Everybody can take steps to ensure that holiday celebrations are meaningful and safe, a University of Mississippi health expert advises.
“Things like the level of risk, duration and number of attendees per event should be carefully considered when planning,” said Lauren Durham, nurse practitioner at University Health Services. “Even the incidentals like eating utensils, serving of food and cleaning up before and after are vital when COVID-19 can be so easily contracted.”

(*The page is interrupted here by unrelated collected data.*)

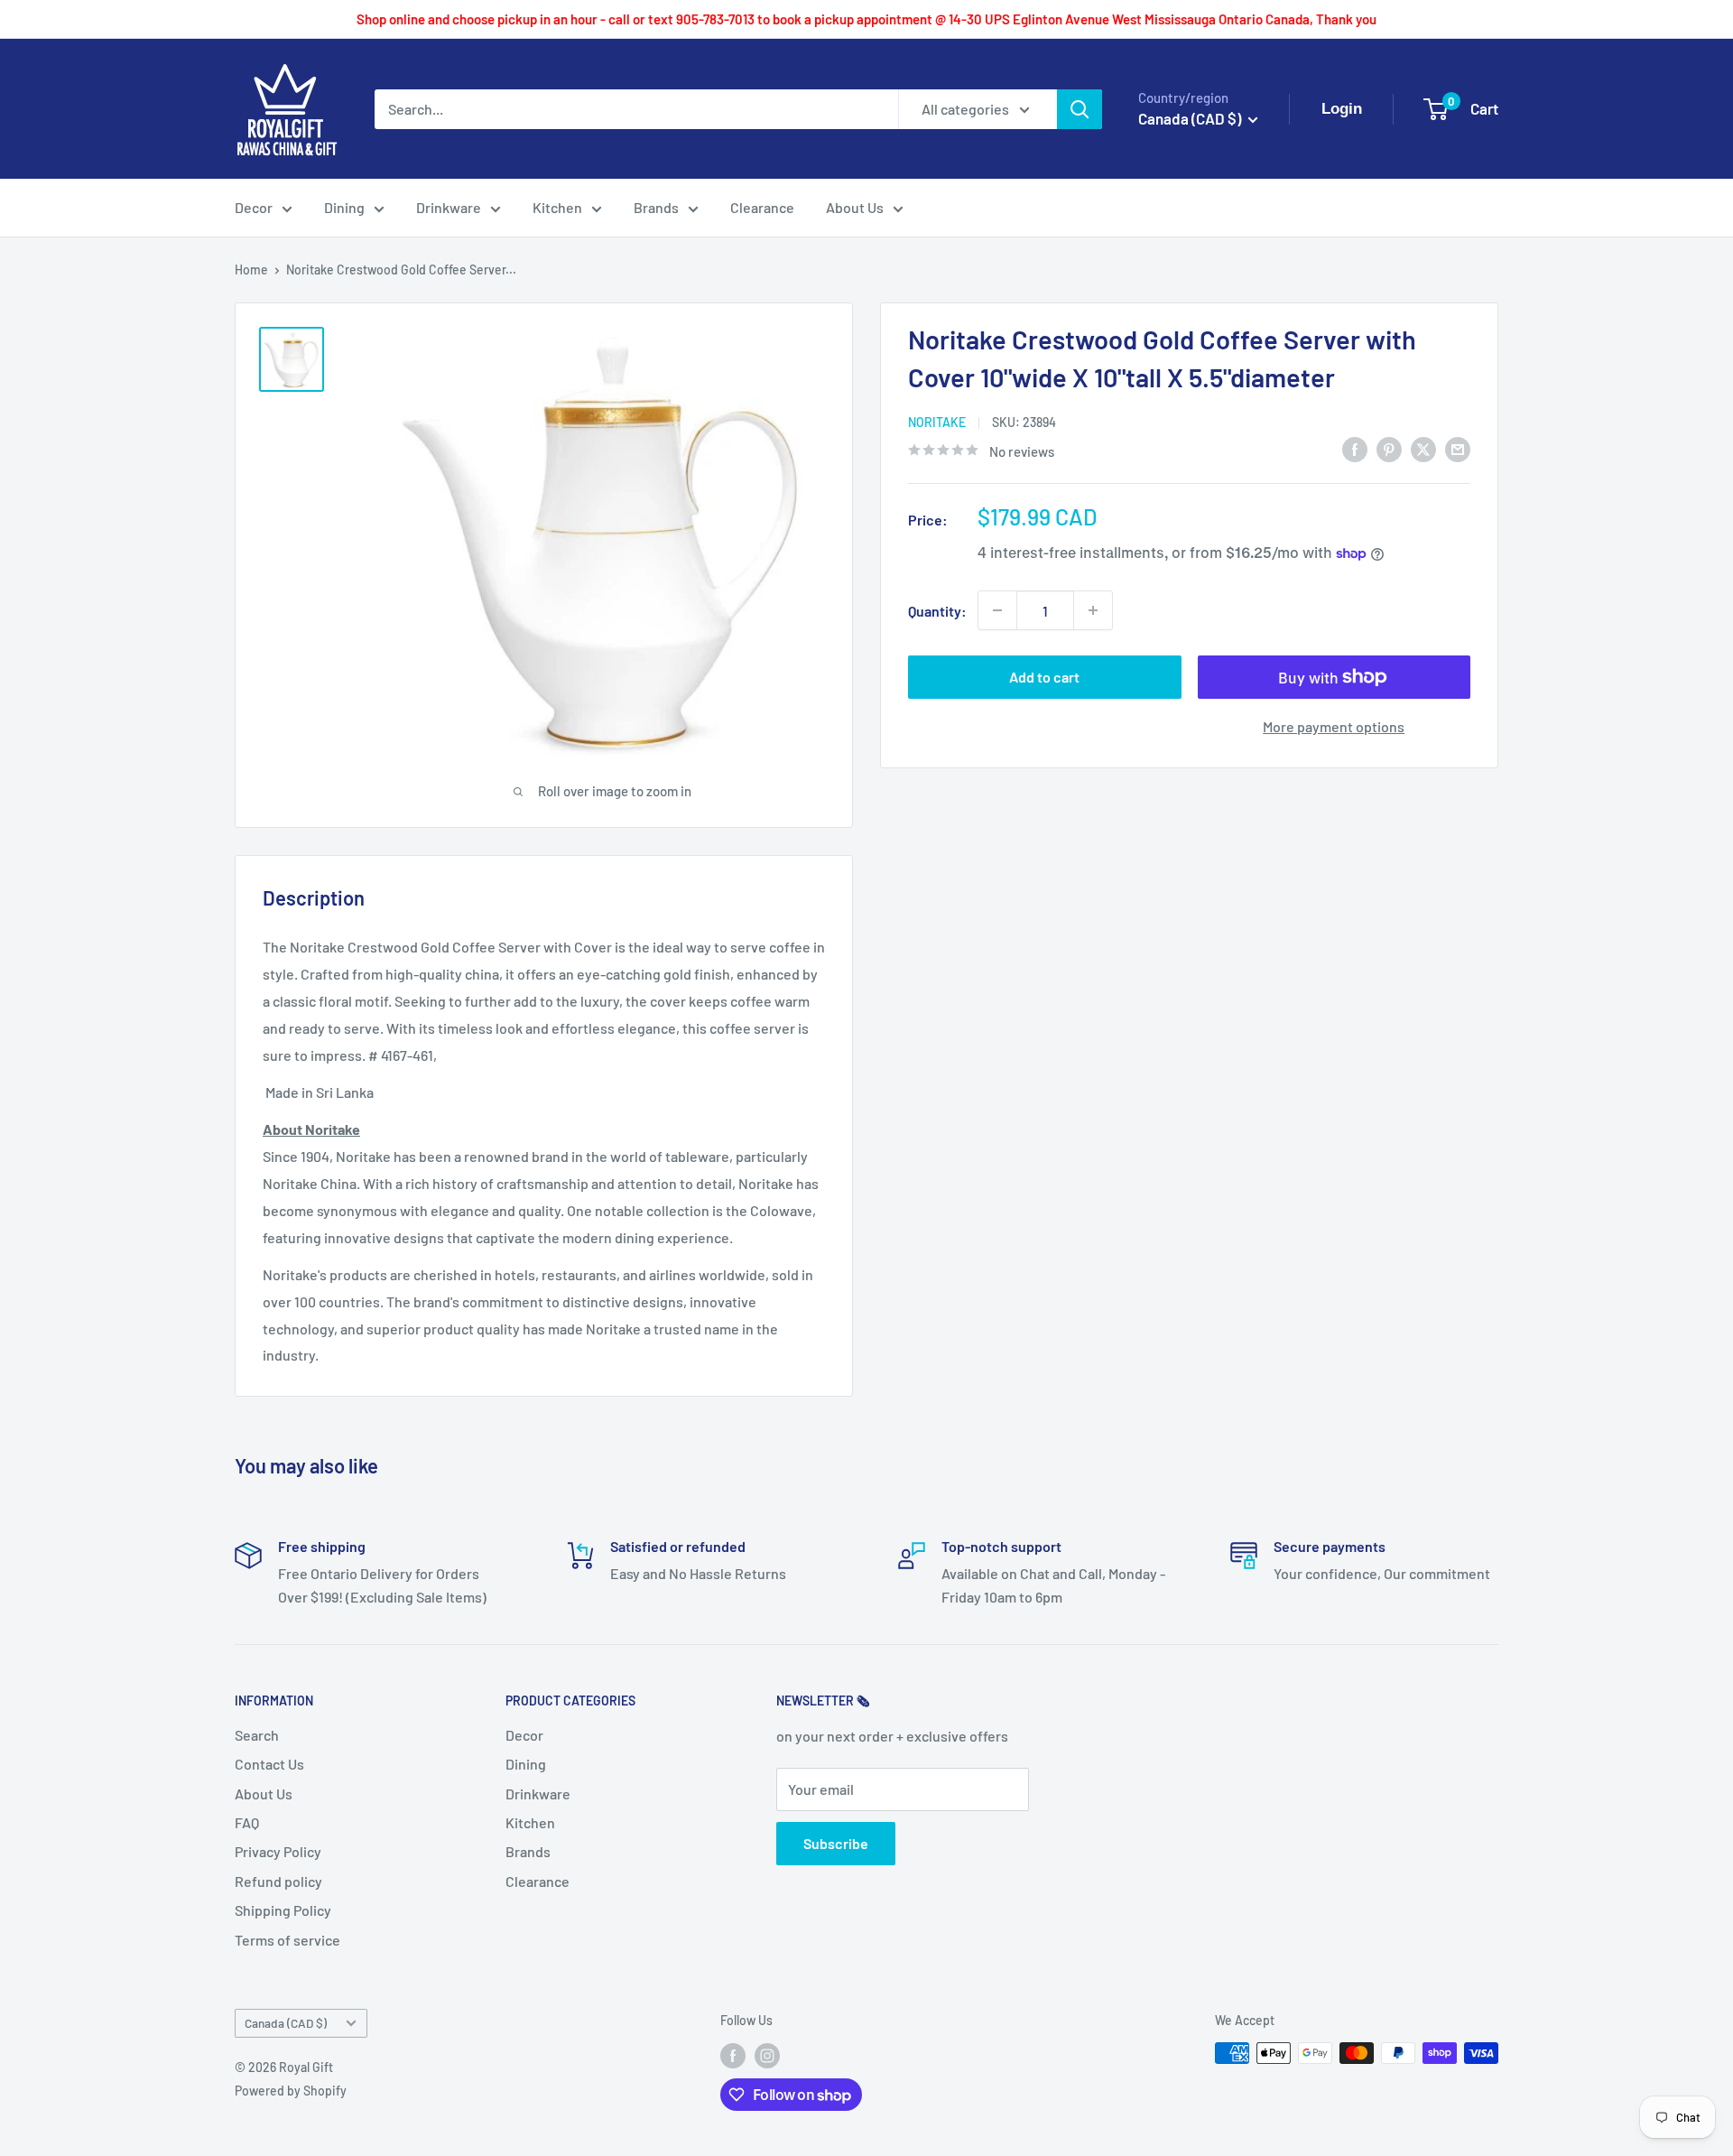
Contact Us (269, 1763)
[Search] (1079, 109)
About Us (855, 207)
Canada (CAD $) (286, 2023)
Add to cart (1044, 676)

Durham offered the following safety tips for gatherings:
- Consider the risk: Virtual-only activities, events, and gatherings are low-risk. At somewhat more risk are smaller outdoor and in-person gatherings in which individuals from different households remain spaced at least 6 feet apart, wear masks, do not share objects and come from the same local area – community, town, city, or county. Higher risk are medium-sized in-person gatherings that are adapted to allow individuals to remain spaced at least 6 feet apart and with attendees coming from outside the local area. Large in-person gatherings, where it is difficult for individuals to remain at least 6 feet apart and attendees travel from outside the local area, are the highest risk.
- Duration of the event: Gatherings that last longer pose a greater risk than shorter gatherings.
- Consider outdoor events rather than indoor. Always limit the number of attendees.
- Maintain 6 feet distance from others and practice social distancing. This includes minimizing gestures, such as hugging or shaking hands.
- Wear protective equipment. Mask up at all times.
- Practice sanitation. Encourage good handwashing or hand sanitizer use. Have plenty of soap, hand sanitizer with at least 60% alcohol, tissues, cleaning supplies, EPA-approved disinfection supplies, cloth face coverings, no-touch/foot pedal garbage cans, and disinfectant wipes.
- Keep safe around food and drinks. Encourage already-made plates vs. self-serve to prevent multiple individuals from touching utensils or food. Use individual packets or assign one individual to serve sharable items. Avoid self-serve drink stations.